Título: STF mantém decisão de Lula e manda soltar Battisti
Autor: Brígido, Carolina; Alencastro, Catarina
Fonte: O Globo, 09/06/2011, O País, p. 13

Por seis votos a três, Corte manda libertar ex-ativista italiano; governo da Itália deverá recorrer ao Tribunal de Haia

BRASÍLIA. Por seis votos a três, o Supremo Tribunal Federal (STF) manteve a decisão do ex-presidente Luiz Inácio Lula da Silva de não extraditar o ex-ativista italiano Cesare Battisti. Por conseqüência, determinou a libertação do réu - que aguardava preso o desfecho da situação na Penitenciária da Papuda, em Brasília. Ele poderá viver em liberdade no Brasil. Se fosse mandado de volta à Itália, teria de cumprir pena de prisão pela morte de quatro pessoas na década de 1970, quando integrava um grupo de extrema esquerda. O advogado Nabor Bulhões disse que o governo da Itália cogita recorrer ao Tribunal de Haia.

A libertação não é imediata, devido à burocracia judicial. A expectativa da defesa é de que Battisti seja solto hoje. Votaram a favor de Battisti os ministros Luiz Fux, Cármen Lúcia, Ricardo Lewandowski, Joaquim Barbosa, Carlos Ayres Britto e Marco Aurélio Mello. Por outro lado, três ministros defenderam a nulidade do ato do ex-presidente e, por isso, queriam a extradição. São eles: Gilmar Mendes, Ellen Gracie e Cezar Peluso.

O tribunal autorizou a extradição de Battisti em novembro de 2009, mas deu a palavra final ao presidente da República. Em dezembro de 2010, Lula publicou no Diário Oficial a recusa em mandar Battisti para a Itália. O governo italiano recorreu, dizendo que Lula não tinha o direito de tomar decisão diferente do estabelecido pelo tribunal.

Ontem, a maioria dos integrantes da Corte argumentou que extradição é ato de soberania nacional e de política externa, conduzida exclusivamente pelo chefe do Executivo. Os ministros arquivaram o pedido da Itália sem julgá-lo, por motivo técnico: outro país não teria poderes para questionar na Justiça ato de presidente da República.

Mesmo após a decisão, o relator, ministro Gilmar Mendes, quis discutir se o presidente da República tem mesmo o direito de tomar decisão final em processo de extradição. Para ele, essa interpretação é absurda, porque reduziria o papel da Corte a uma atividade "lítero-poético-recreativa". No início de seu voto, a atitude de Gilmar Mendes provocou confusão e revolta.

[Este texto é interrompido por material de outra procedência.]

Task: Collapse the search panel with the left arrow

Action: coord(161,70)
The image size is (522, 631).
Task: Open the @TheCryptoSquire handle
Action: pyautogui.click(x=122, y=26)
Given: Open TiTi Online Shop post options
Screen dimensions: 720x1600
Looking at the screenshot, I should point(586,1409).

- O STF resolveu a questão, indicou qual a linha que o presidente da República poderia tomar e ele tomou a decisão. Questão encerrada. Chega! - criticou Joaquim Barbosa.

Gilmar determinou a extradição do italiano e invalidou a decisão de Lula. O relator argumentou que o presidente Lula não tinha o direito de tomar decisão diferente do que entendeu o STF em 2009. Segundo o tratado de extradição firmado entre Brasil e Itália, um dos países pode recusar a extradição se houver risco de perseguição ao réu em seu país de origem. Na decisão, Lula evocou essa hipótese, com base em notícias da imprensa italiana. Gilmar considerou o motivo fraco e lembrou que nenhum outro presidente brasileiro tomou atitude como esta.

- O STF tem algum dever de cumprir a decisão presidencial em tema de extradição? Parece que as coisas estão colocadas de ponta cabeça. Se se trata de decisão política, retire a competência do Supremo. É a primeira vez que essa questão se coloca, e fala-se disso com uma naturalidade enorme, como se tivessem dizendo "sempre foi assim". Não, nunca foi assim, é bom q se diga: nunca foi assim, sempre se cumpriu a extradição!

Após o voto de Gilmar, que estava visivelmente irritado, o ministro Luiz Fux criticou, com ironia, o voto do colega:

- Efetivamente, o ministro Gilmar Mendes é uma inteligência privilegiada. Não obstante não tenha sido conhecida a reclamação ele trouxe à baila todo o processo de extradição. Eu que não havia participado de nenhum dos julgamentos já conheço todo o processo. Ficamos mais de três horas ouvindo a história de todo o processo.

Alguns ministros sustentaram que, se Lula descumpriu o tratado internacional, essa análise deveria ser feita por tribunais internacionais. Do lado de fora do STF, 200 manifestantes pediam a soltura do italiano.